DOCS Form 4: Anna Bryson Sells 40K Shares, Retains 346,925 Shares
Rhea-AI Filing Summary
Doximity CFO Anna Bryson reported transactions on 08/26/2025. The filing shows the Reporting Person acquired 40,000 shares of Class A common stock through conversion/exercise and simultaneously sold 40,000 shares pursuant to a Rule 10b5-1 trading plan adopted on 05/27/2025. The sales were executed at a weighted-average price of $66.7561 per share, with sale prices ranging from $66.2250 to $67.2200. Following these transactions the Reporting Person beneficially owns 346,925 shares (direct). The filing also discloses outstanding stock option activity related to 40,000 options with an $8.26 exercise price.
Positive
- Sale executed under Rule 10b5-1 plan adopted 05/27/2025, indicating pre-planned transactions
- Reporting Person retains substantial ownership after transactions: 346,925 shares (direct)
- Full weighted-average sale price disclosed ($66.7561) with price range provided
Negative
- Insider reduced holdings by 40,000 shares, a ~10.3% decrease from 386,925 to 346,925 shares
- Material sale size (40,000 shares) could be perceived negatively by some investors despite being pre-planned
Insights
TL;DR: CFO executed pre-planned sales while retaining substantial stake; transactions appear routine, not an emergency liquidity event.
The Form 4 shows a contemporaneous acquisition/conversion of 40,000 shares and the sale of 40,000 shares under a Rule 10b5-1 plan adopted 05/27/2025, at a weighted-average price of $66.7561. Net holdings declined from 386,925 to 346,925, a reduction of ~10.3%. The presence of a 10b5-1 plan and the exercise/conversion activity supports a view that these are planned, administratively driven transactions rather than opportunistic insider sales.
TL;DR: Transactions were executed under a documented 10b5-1 plan, meeting disclosure expectations for an officer.
The filing identifies Anna Bryson as CFO and indicates the sale occurred automatically pursuant to a 10b5-1 plan adopted on 05/27/2025, which provides the affirmative defense under Rule 10b5-1(c).

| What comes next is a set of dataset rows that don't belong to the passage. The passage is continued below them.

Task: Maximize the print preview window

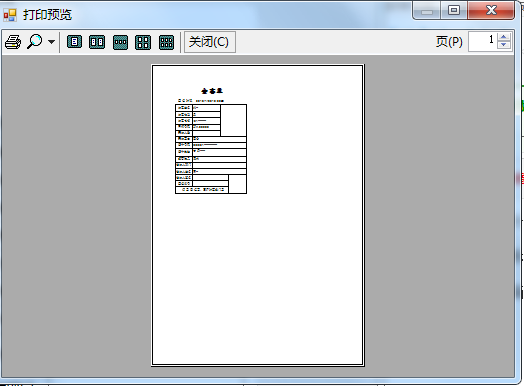Action: 453,11
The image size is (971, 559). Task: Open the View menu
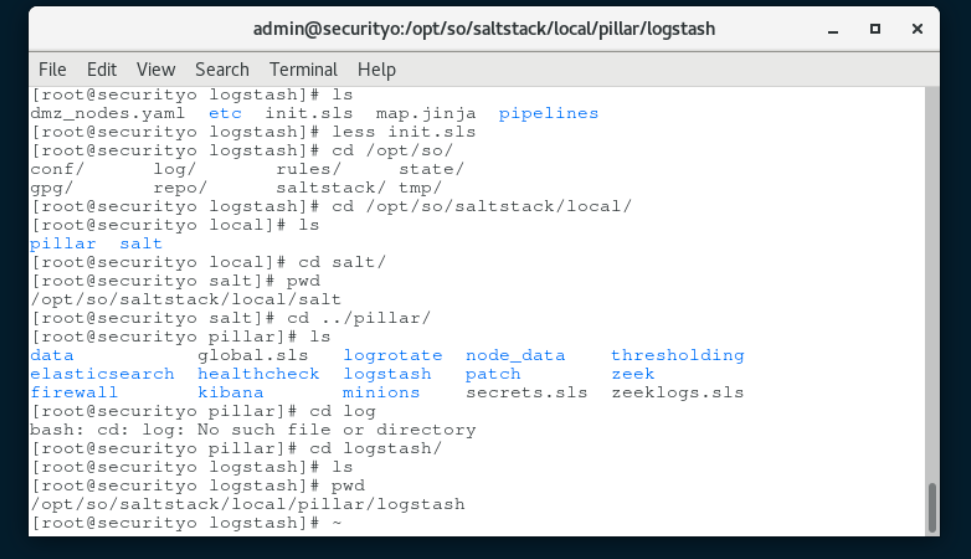coord(155,69)
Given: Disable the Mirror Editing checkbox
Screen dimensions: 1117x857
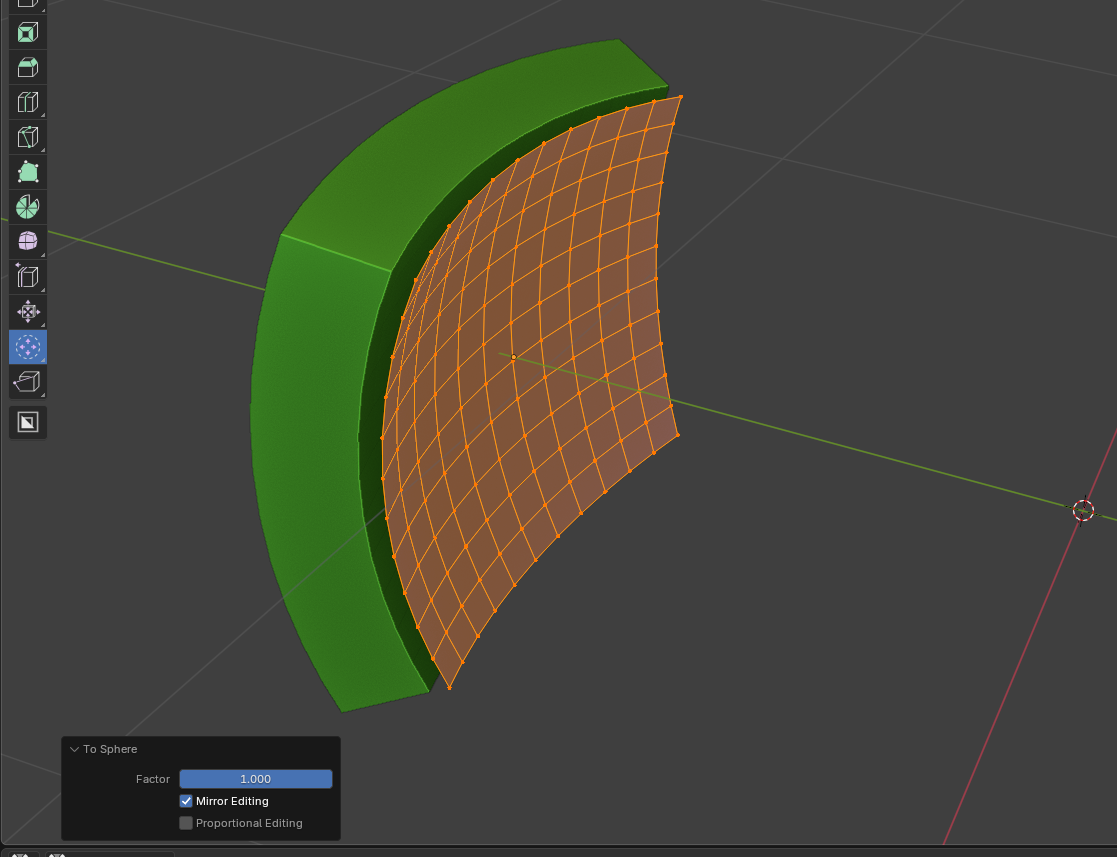Looking at the screenshot, I should point(186,801).
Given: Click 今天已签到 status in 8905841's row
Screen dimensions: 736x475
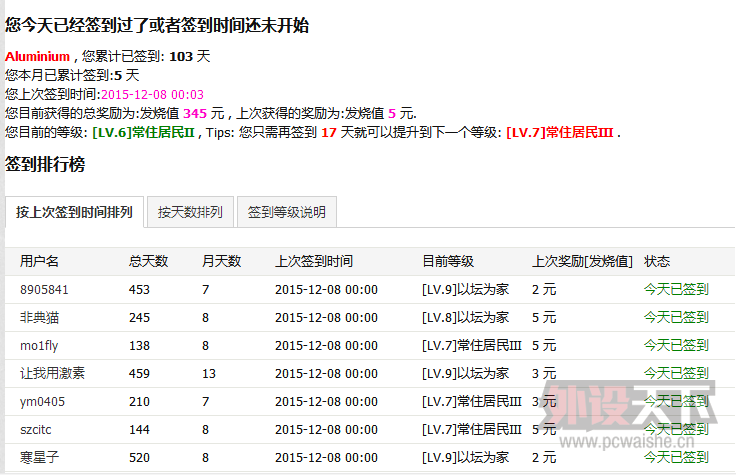Looking at the screenshot, I should point(676,290).
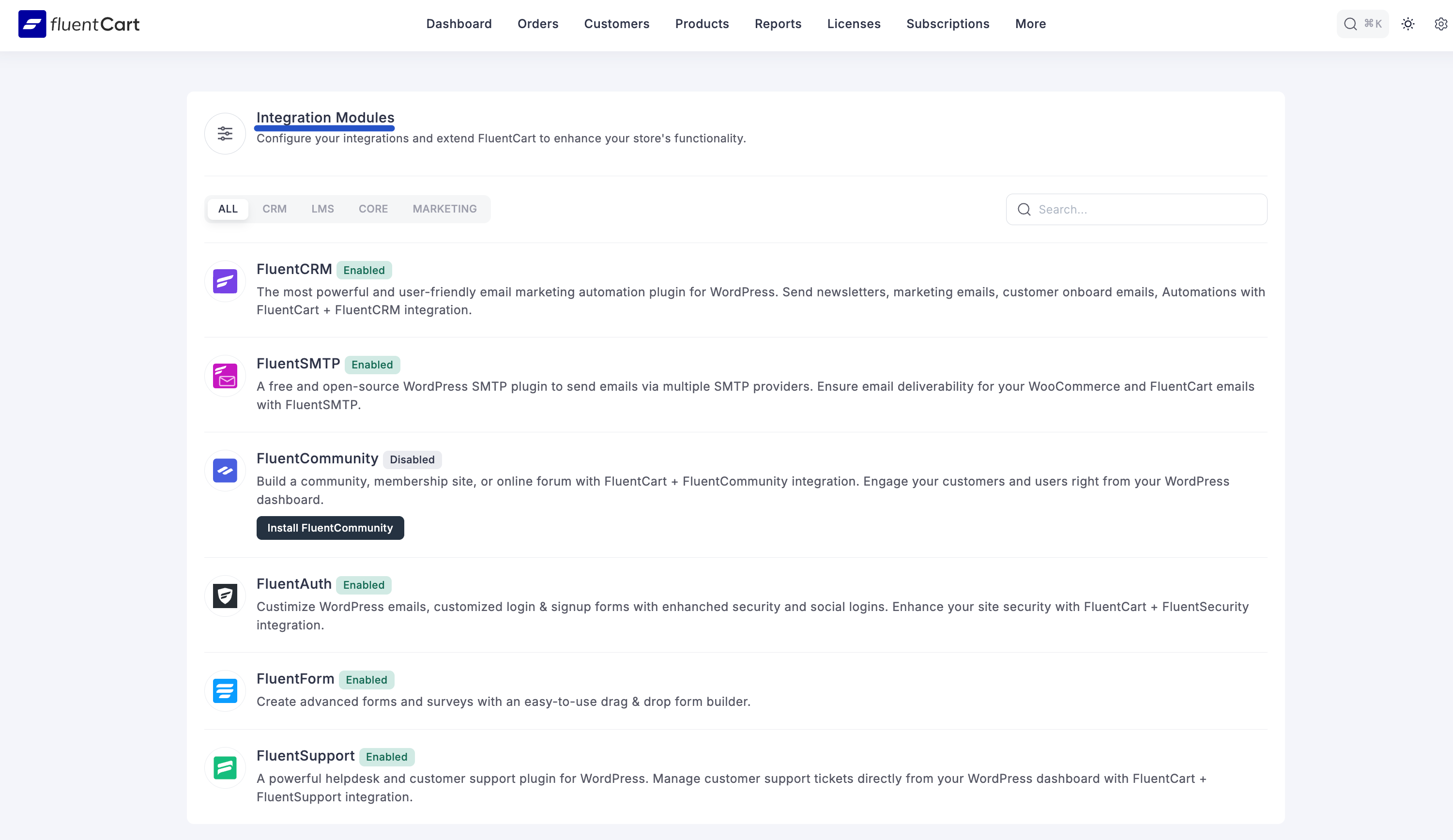Click the FluentForm module icon
This screenshot has width=1453, height=840.
225,691

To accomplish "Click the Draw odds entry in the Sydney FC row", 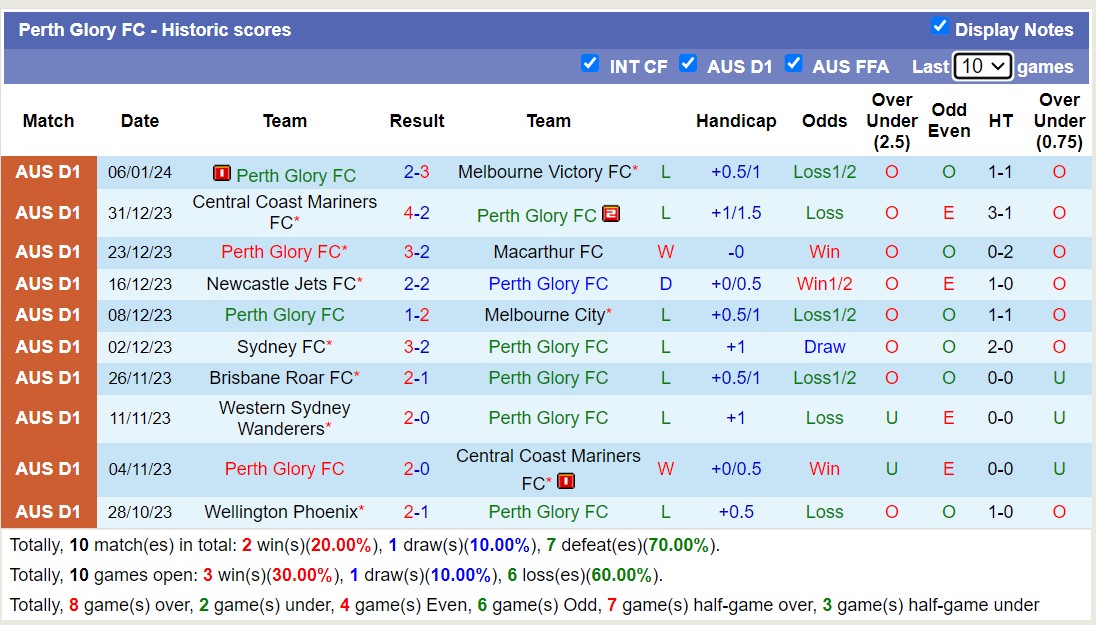I will pyautogui.click(x=824, y=346).
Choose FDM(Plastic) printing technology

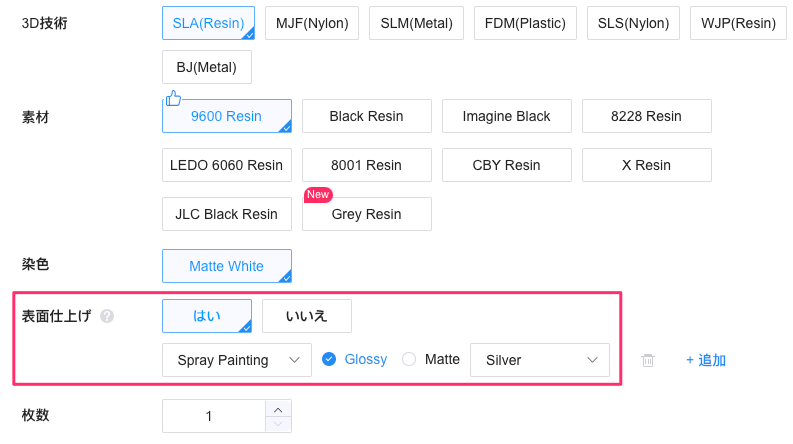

The Form 4 properly reports conversion/exercise mechanics and resulting beneficial ownership of 346,925 shares. From a governance perspective, the disclosure is complete and consistent with routine insider trading policies.
Insider Trade Summary
| Type | Security | Shares | Price | Value |
|---|---|---|---|---|
| Exercise | Stock Option (Right to Buy) | 40,000 | $0.00 | -- |
| Exercise | Class B Common Stock | 40,000 | $0.00 | -- |
| Conversion | Class B Common Stock | 40,000 | $0.00 | -- |
| Conversion | Class A Common Stock | 40,000 | $0.00 | -- |
| Sale | Class A Common Stock | 40,000 | $66.7561 | $2.67M |
Footnotes (1)
- Each share of Class B Common Stock, par value $0.001 per share (the "Class B Common Stock"), converted into one share of Class A Common Stock, par value $0.001 per share (the "Class A Common Stock"), at the option of the holder. The sales reported in this Form 4 occurred automatically pursuant to a Rule 10b5-1 trading plan adopted by the Reporting Person on May 27, 2025. The price represents the weighted-average price of the shares sold in multiple transactions ranging from $66.2250 to $67.2200 per share, inclusive. The Reporting Person undertakes to provide the Issuer, a security holder of the Issuer, or the Staff of the Securities and Exchange Commission, upon request, full information regarding the number of shares sold at each separate price within the range set forth in this footnote. The stock option vests in 60 equal monthly installments after February 1, 2021, subject to the Reporting Person's continuous service relationship with the Issuer through each applicable vesting date. The stock option was granted on February 5, 2021. Each share of Class B Common Stock is convertible into one share of Class A Common Stock at any time at the option of the holder. Each share of Class B Common Stock held by the Reporting Person will automatically convert into one share of Class A Common Stock, upon the following: (1) the sale or transfer of such share of Class B Common Stock, except for certain permitted transfers described in the Issuer's amended and restated certificate of incorporation; (2) the death or incapacity of the Reporting Person; and (3) on the final conversion date, defined as the earlier of (a) the tenth anniversary of the effectiveness of the registration statement in connection with the Issuer's initial public offering; or (b) the date specified by a vote of the holders of at least 66 2/3% of the outstanding shares of Class B Common Stock, voting as a single class.